Лет тридцать Богучаровым управлял староста Дрон, которого старый князь звал Дронушкой.
Дрон был один из тех крепких физически и нравственно мужиков, которые, как только войдут в года, обрастут бородой, так, не изменяясь, живут до шестидесяти – семидесяти лет, без одного седого волоса или недостатка зуба, такие же прямые и сильные в шестьдесят лет, как и в тридцать.

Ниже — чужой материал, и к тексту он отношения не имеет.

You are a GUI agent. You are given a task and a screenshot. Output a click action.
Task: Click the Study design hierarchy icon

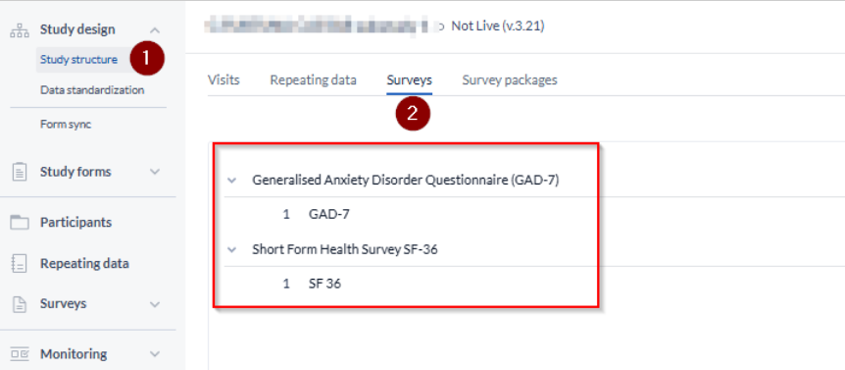tap(20, 30)
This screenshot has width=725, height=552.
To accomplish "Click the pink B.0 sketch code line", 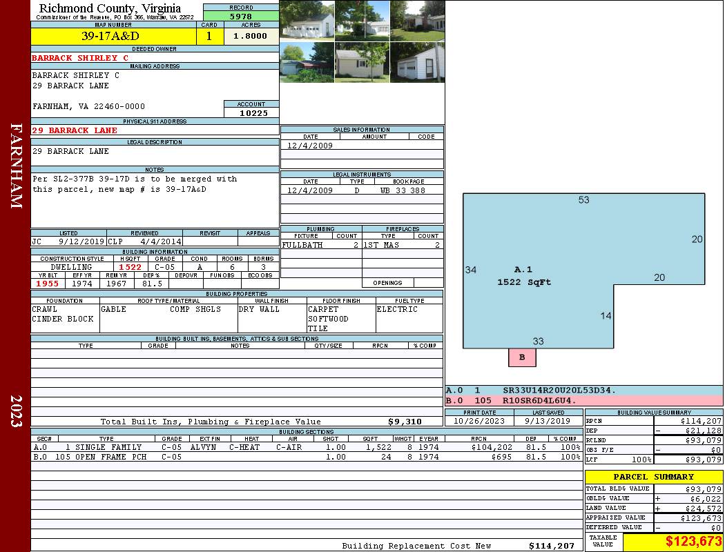I will [x=583, y=400].
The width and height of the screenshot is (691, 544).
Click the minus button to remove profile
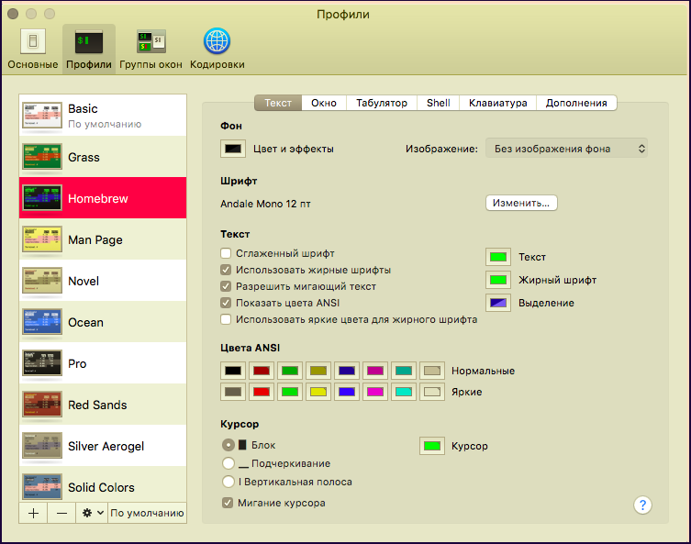pos(61,513)
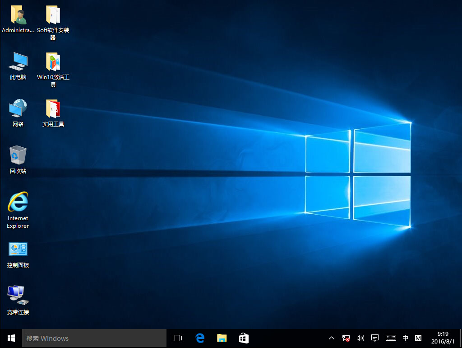Open the Start menu

pyautogui.click(x=10, y=338)
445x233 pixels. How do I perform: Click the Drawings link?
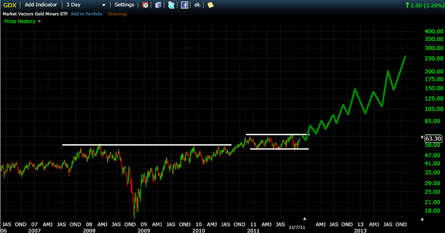pos(117,13)

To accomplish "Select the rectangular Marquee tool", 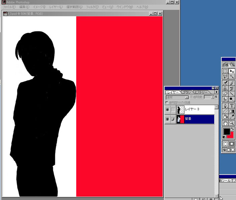I will [x=226, y=71].
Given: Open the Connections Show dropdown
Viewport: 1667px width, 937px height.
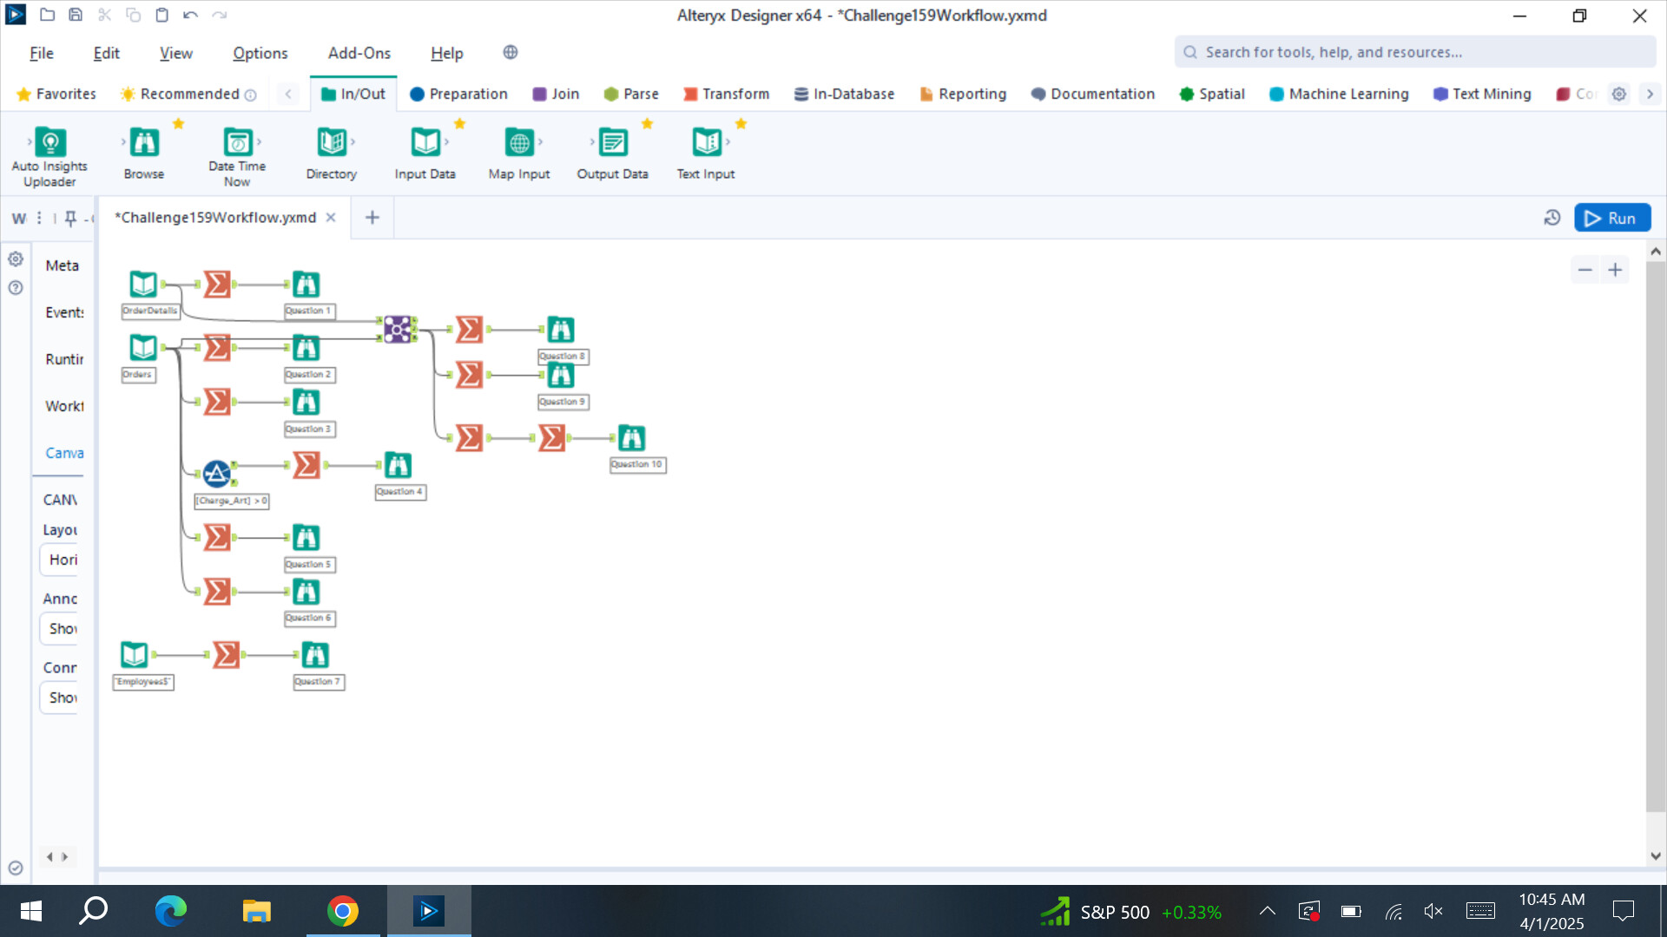Looking at the screenshot, I should point(61,698).
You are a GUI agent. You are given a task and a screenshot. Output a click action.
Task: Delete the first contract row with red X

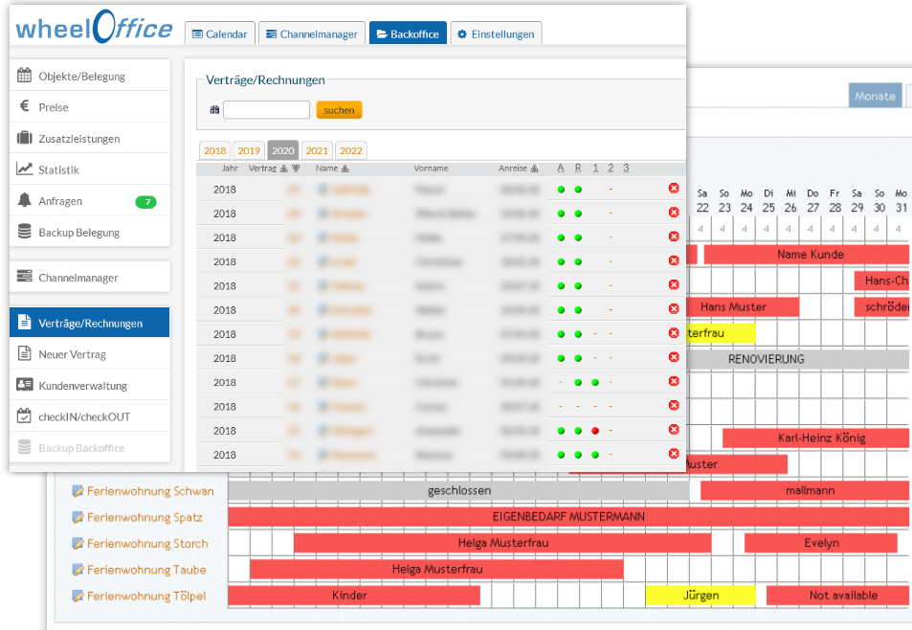pyautogui.click(x=674, y=189)
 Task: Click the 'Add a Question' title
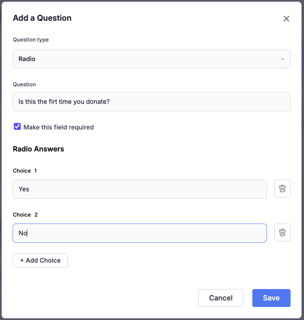42,18

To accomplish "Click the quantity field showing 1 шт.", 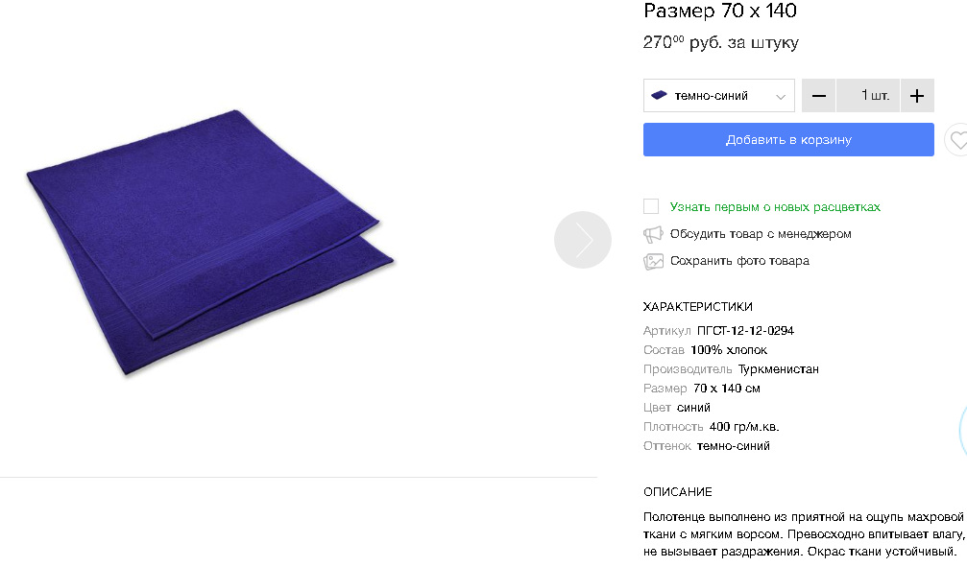I will [x=867, y=96].
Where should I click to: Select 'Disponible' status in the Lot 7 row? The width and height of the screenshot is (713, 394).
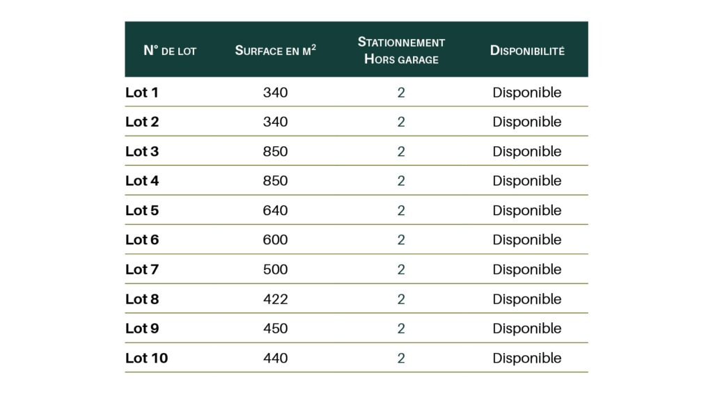tap(527, 269)
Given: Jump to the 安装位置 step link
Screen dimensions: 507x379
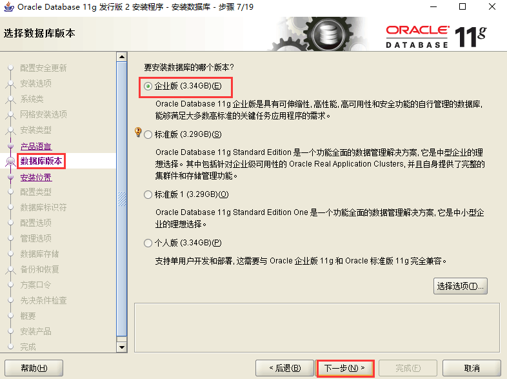Looking at the screenshot, I should coord(36,178).
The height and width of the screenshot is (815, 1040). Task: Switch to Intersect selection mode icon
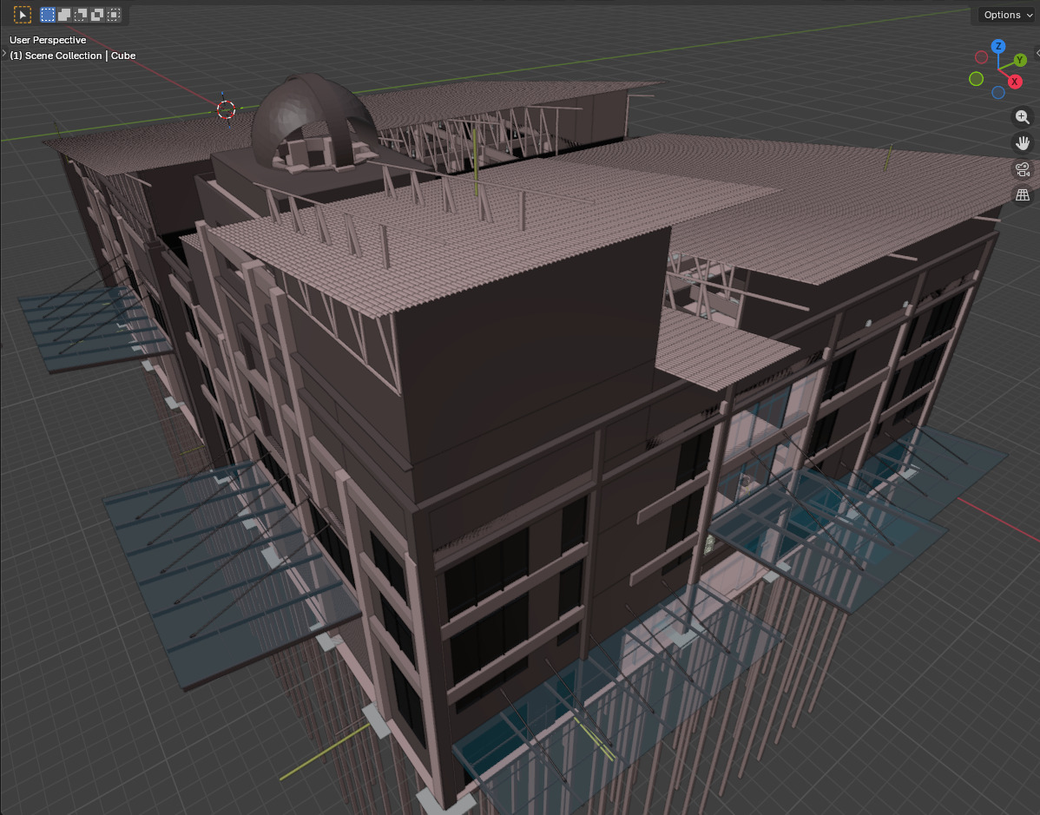click(113, 14)
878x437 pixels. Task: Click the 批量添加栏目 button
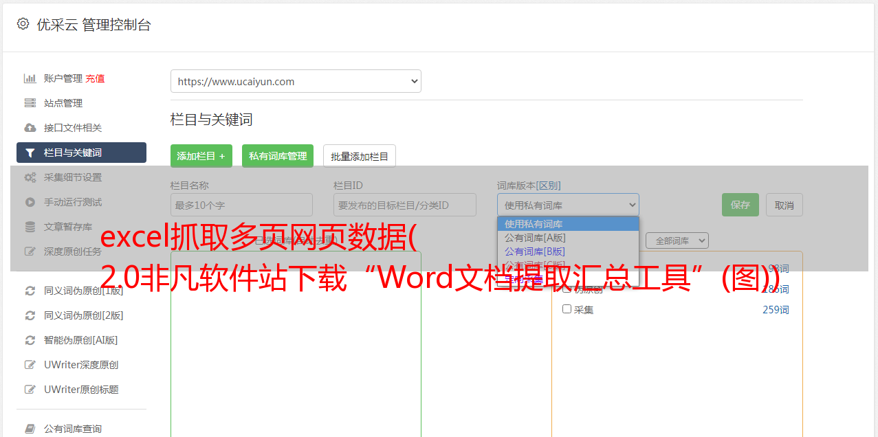tap(360, 156)
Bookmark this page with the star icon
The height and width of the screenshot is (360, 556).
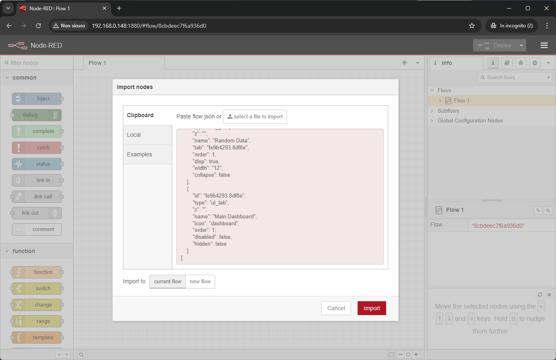tap(472, 26)

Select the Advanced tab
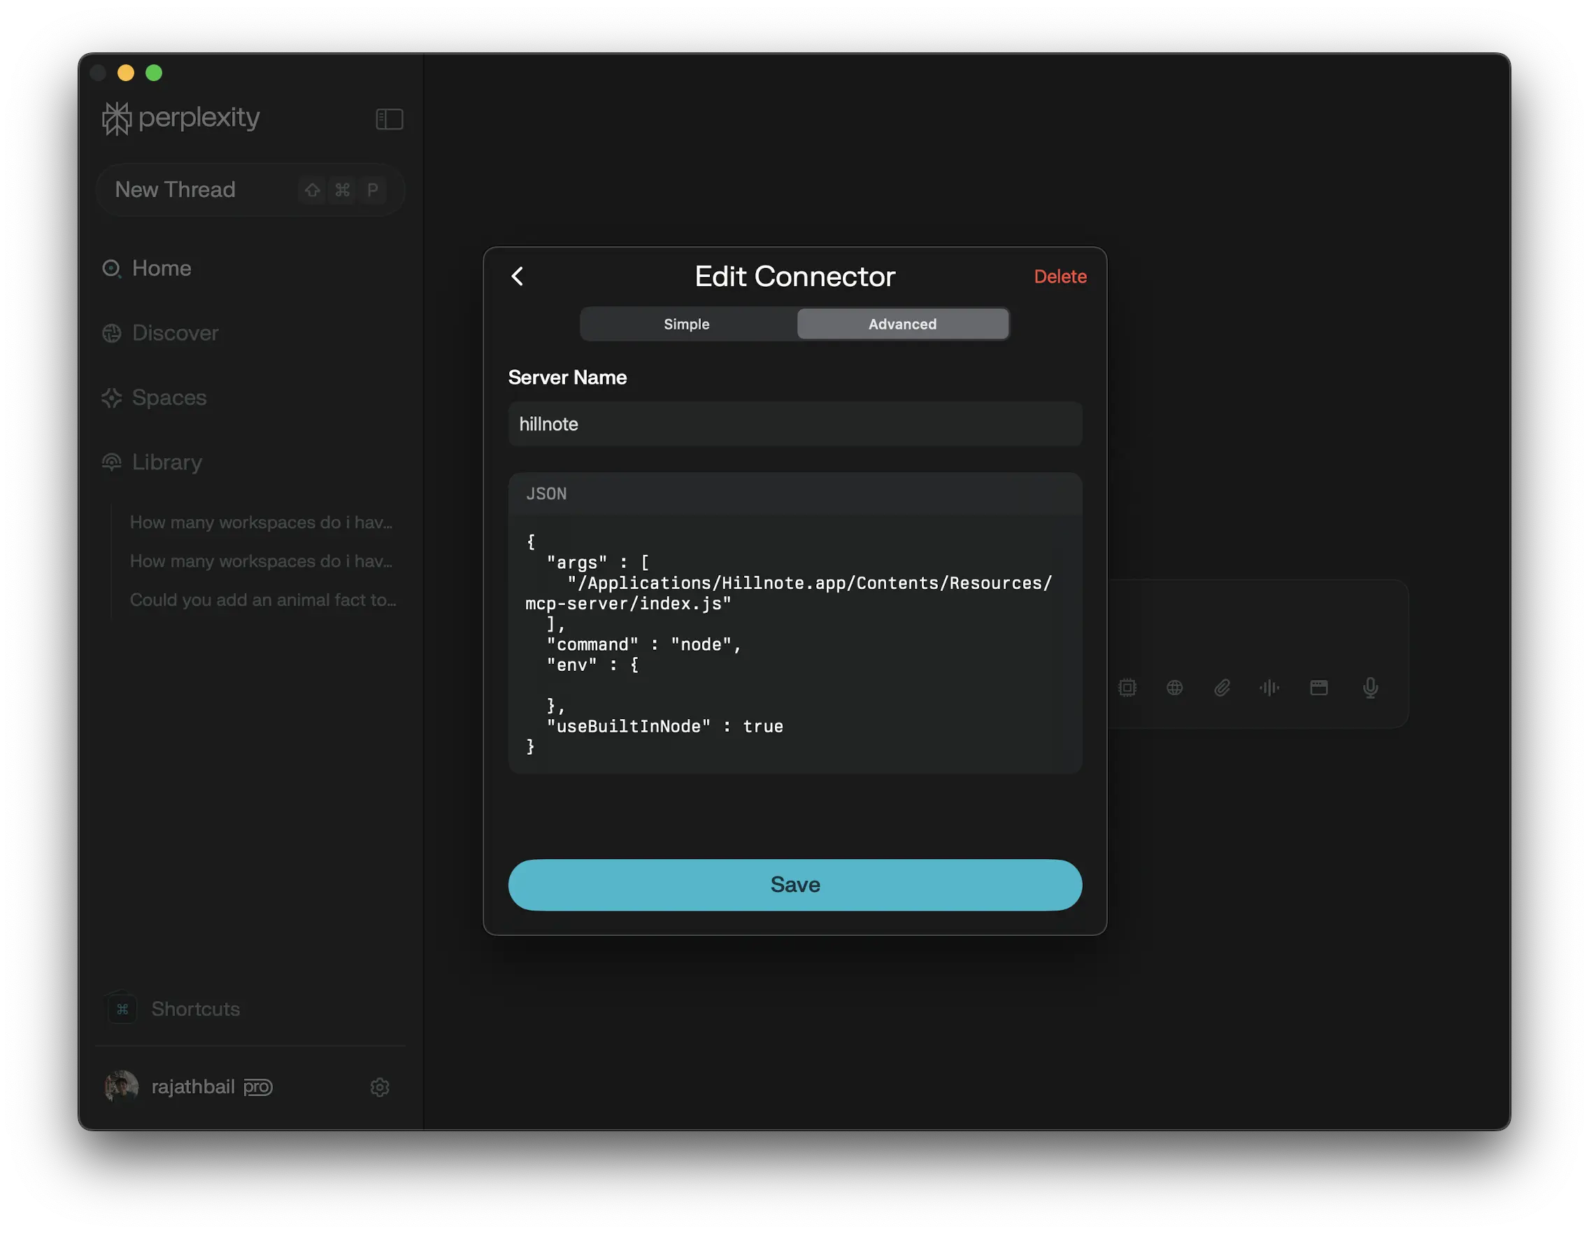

Дрон, вскоре после переселения на теплые реки, в котором он участвовал, как и другие, был сделан старостой бурмистром в Богучарове и с тех пор двадцать три года безупречно пробыл в этой должности. Мужики боялись его больше, чем барина. Господа, и старый князь, и молодой, и управляющий, уважали его и в шутку называли министром. Во все время своей службы Дрон нн разу не был ни пьян, ни болен; никогда, ни после бессонных ночей, ни после каких бы то ни было трудов, не выказывал ни малейшей усталости и, не зная грамоте, никогда не забывал ни одного счета денег и пудов муки по огромным обозам, которые он продавал, и ни одной копны ужи на хлеба на каждой десятине богучаровских полей.
Этого то Дрона Алпатыч, приехавший из разоренных Лысых Гор, призвал к себе в день похорон князя и приказал ему приготовить двенадцать лошадей под экипажи княжны и восемнадцать подвод под обоз, который должен был быть поднят из Богучарова. Хотя мужики и были оброчные, исполнение приказания этого не могло встретить затруднения, по мнению Алпатыча, так как в Богучарове было двести тридцать тягол и мужики были зажиточные. Но староста Дрон, выслушав приказание, молча опустил глаза. Алпатыч назвал ему мужиков, которых он знал и с которых он приказывал взять подводы.
Дрон отвечал, что лошади у этих мужиков в извозе. Алпатыч назвал других мужиков, и у тех лошадей не было, по словам Дрона, одни были под казенными подводами, другие бессильны, у третьих подохли лошади от бескормицы. Лошадей, по мнению Дрона, нельзя было собрать не только под обоз, но и под экипажи.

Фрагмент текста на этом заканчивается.